However, it can also be said that they are often presented as rather serious. Some Tolkien fans now wonder if the films possibly missed a more cheerful aspect of the fictional race, who are described as a lot less sombre in the novels.

A fan on the r/LOTR_on_Prime subreddit has recently posed the question, why are the elves so serious in Jackson's films when the books contradict this behavior in some passages very clearly.

They quote a section from The Hobbit as an example, from when the elves are first introduced to the narrative.

"So they laughed and sang in the trees; and pretty fair nonsense I daresay you think it. Not that they would care; they would only laugh all the more if you told them so".

Just from reading this one extract alone, it presents a very different view of the elves than when compared against Jackson's interpretation.

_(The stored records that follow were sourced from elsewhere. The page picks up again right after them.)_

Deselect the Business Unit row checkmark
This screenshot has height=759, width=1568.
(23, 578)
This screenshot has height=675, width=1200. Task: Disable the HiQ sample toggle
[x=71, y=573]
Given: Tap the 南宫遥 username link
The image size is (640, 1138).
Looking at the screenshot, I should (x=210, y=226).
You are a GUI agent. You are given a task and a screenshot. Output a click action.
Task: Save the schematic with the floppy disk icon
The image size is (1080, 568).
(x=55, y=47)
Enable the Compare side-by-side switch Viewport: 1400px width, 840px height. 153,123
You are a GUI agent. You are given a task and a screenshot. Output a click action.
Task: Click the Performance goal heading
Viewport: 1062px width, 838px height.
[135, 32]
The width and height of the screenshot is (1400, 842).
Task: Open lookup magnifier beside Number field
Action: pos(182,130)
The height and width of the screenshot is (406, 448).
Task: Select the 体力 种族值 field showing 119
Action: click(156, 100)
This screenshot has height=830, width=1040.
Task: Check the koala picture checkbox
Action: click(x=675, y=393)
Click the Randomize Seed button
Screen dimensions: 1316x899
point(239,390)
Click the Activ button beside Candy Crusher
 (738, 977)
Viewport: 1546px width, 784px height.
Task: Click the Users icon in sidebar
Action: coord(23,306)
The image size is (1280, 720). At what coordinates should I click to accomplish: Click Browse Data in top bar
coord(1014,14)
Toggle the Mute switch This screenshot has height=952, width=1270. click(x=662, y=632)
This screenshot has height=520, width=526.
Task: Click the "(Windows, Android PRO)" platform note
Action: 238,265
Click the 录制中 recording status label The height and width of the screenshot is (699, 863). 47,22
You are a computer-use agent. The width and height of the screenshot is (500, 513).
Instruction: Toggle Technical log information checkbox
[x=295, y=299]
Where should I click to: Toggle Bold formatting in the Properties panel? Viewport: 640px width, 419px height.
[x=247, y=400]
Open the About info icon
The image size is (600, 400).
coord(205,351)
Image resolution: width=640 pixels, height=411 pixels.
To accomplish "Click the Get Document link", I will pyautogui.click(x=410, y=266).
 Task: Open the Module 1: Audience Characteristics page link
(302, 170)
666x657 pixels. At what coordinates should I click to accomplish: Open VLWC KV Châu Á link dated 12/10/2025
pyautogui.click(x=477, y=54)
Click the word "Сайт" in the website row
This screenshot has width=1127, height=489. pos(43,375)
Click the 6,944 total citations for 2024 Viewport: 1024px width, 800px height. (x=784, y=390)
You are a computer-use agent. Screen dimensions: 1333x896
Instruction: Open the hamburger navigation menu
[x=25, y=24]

Could it be that the famous director simply failed to understand JRR's vision of an (almost) immortal race?

While some fans argue that Jackson's elves fall short of Tolkien's, we might note that their more spirited side can be seen in Jackson's ​​The Hobbit: The Desolation of The Smaug barrel scene.

Bilbo and the dwarves are able to escape Mirkwood only because their elvish jailers had misbehaved and were uncharacteristically drunk. A part which also featured in the book.

There's also an explanation for why Jackson's interpretation of the elves was often much less jolly. It is simply because there is a noticeable shift in the elves' personalities within Tolkien's books as well.

Fans on Reddit have suggested that as the time of the elves in Middle-earth was coming to an end, this may have formed a kind of grief that manifested as a more serious demeanour.

Elvish lives are so long that contemplating changing persona over such long periods seems unfathomable to the audience.

Considering that the period of The Hobbit and LotR represents some of the darkest times in Middle-Earth's history as Sauron fights to return to power, it possibly made the most sense to Peter Jackson to reflect the sterner side of them the most.

Whether the films missed certain aspects of the elves or not, possibly painting them in a more serious light than they deserved, Jackson certainly didn't do too a terrible job with including them in the movies.

Of course, for a race meant to be beyond the means of mortal man, it was always going to be a difficult task representing them on screen anyway.